Saya pulang malam ini. malam pertama setelah sholat ied. jadi, saya lebaran di Jakarta. tanpa anak saya, tanpa keluarga saya. sendirian. sepi. mencekam. membuat gelisah. saya gak pernah merasa sedingin pagi tadi. ketika dengan langkah pelan saya ambil air wudhu dan mengingat tahun lalu, rekaman pelan datang dalam bentuk mozaik. pecah-pecah dan berhamburan. saya sibuk memungutinya satu-satu, seakan tak rela meninggalkan sedetik kenangan tahun lalu. sesuatu yang ternyata tetap tak mampu tergantikan oleh apapun. Pagi tadi saya tak hanya menitikkan air mata. tapi berwudhu dengan tangisan. entah mana tetesan air wudu, mana yang tangisan. entah mana kesucian, dan mana yang penyesalan. saya sesenggukan diantara isakan yang nyaris tak terdengar. betapa keluarga telah memberi arti yang begitu dalam tentang makna lebaran. dan saya begitu sepi di sini. tanpa siapapun.

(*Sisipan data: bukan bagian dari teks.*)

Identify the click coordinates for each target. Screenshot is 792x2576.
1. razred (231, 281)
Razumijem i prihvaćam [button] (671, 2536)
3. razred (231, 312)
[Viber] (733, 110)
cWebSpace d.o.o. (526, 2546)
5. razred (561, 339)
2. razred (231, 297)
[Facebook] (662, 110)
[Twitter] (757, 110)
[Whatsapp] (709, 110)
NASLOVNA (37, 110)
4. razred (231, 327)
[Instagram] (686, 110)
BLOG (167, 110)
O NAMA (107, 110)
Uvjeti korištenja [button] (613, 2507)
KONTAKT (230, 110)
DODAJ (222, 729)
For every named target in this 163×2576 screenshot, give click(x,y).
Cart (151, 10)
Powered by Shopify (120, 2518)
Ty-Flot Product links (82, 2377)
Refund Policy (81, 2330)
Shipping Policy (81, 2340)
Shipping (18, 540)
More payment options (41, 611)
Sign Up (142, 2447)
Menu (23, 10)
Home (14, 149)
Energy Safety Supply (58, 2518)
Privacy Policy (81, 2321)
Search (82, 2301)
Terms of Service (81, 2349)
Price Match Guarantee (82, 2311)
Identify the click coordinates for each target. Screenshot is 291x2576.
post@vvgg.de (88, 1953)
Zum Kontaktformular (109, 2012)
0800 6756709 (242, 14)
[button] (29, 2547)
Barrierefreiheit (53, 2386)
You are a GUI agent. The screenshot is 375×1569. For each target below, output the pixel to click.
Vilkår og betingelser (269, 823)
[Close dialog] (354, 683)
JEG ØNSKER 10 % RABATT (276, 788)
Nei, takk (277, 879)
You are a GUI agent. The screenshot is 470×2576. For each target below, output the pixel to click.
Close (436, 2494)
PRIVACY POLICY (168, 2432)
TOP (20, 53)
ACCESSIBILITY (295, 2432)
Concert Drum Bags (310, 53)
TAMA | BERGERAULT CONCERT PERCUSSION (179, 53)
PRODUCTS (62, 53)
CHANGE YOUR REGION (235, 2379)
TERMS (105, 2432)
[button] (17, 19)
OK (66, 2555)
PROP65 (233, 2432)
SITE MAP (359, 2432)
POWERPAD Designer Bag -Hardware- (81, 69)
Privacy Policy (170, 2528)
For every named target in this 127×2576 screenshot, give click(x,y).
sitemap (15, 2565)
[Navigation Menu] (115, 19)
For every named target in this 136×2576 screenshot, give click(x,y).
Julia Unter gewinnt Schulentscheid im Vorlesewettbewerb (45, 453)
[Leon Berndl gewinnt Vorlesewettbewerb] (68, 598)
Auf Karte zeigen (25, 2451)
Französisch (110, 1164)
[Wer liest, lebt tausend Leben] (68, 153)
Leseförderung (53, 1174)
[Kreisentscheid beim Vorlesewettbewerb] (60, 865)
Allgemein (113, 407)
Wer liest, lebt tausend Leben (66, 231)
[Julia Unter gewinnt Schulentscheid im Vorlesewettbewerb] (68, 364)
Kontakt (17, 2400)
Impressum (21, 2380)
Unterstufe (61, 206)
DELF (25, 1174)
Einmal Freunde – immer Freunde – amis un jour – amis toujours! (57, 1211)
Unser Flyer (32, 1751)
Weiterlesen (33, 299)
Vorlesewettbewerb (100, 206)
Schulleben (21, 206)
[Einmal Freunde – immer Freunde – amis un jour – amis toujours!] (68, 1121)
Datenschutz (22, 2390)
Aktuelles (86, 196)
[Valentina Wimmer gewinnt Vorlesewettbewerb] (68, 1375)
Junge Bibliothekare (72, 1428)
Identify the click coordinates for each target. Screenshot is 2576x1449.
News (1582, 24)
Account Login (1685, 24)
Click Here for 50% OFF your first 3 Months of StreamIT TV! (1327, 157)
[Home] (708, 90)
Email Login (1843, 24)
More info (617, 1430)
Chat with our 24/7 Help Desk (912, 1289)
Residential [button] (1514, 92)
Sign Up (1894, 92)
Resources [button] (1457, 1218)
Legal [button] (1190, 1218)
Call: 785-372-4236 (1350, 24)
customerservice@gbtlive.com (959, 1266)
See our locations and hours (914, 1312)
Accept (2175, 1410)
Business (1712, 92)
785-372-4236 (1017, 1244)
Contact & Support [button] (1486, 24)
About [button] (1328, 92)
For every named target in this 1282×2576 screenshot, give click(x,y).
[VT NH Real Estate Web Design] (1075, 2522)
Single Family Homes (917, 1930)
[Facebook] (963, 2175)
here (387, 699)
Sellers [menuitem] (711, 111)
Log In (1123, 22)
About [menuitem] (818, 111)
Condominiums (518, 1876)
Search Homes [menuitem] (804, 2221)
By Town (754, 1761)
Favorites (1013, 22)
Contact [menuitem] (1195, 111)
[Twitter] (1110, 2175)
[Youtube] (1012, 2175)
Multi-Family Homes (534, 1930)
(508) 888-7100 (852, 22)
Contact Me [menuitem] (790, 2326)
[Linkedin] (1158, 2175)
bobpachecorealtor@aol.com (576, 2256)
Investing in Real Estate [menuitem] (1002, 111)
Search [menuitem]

Postingan ini sebenernya udah saya siapkan beberapa hari menjelang lebaran. tapi mendadak hari saya memadat dengan banyak jadwal yang bolong-bolong disana sini. saya terpaksa sementara menafikan paragraf sebelumnya yang sudah terlanjur saya rangkai. pada akhirnya, ini tetap akan terposting meski dengan konsep acakadut tak jelas. tapi inilah subtansi. inilah jalur yang saya lewati beberapa hari belakangan ini. kalau ditanya apa yang saya dapet Ramadhan taun ini, saya cuma bisa geleng-geleng kepala. saya gagap. saya merasa imbisil karna melalui Ramadhan tanpa sesuatu yang istimewa. Sibuk bekerja dan sibuk menelaah perasaan sendiri, sampai merasa biasa ketika melakukan sholat taraweh atau sahur tengah malam. kebiasaan gak tidur saya menambah deretan 'biasa' bagi jelang lebaran kali ini.

Ternyata sepi itu gak enak. saya ingin pulang. secepatnya.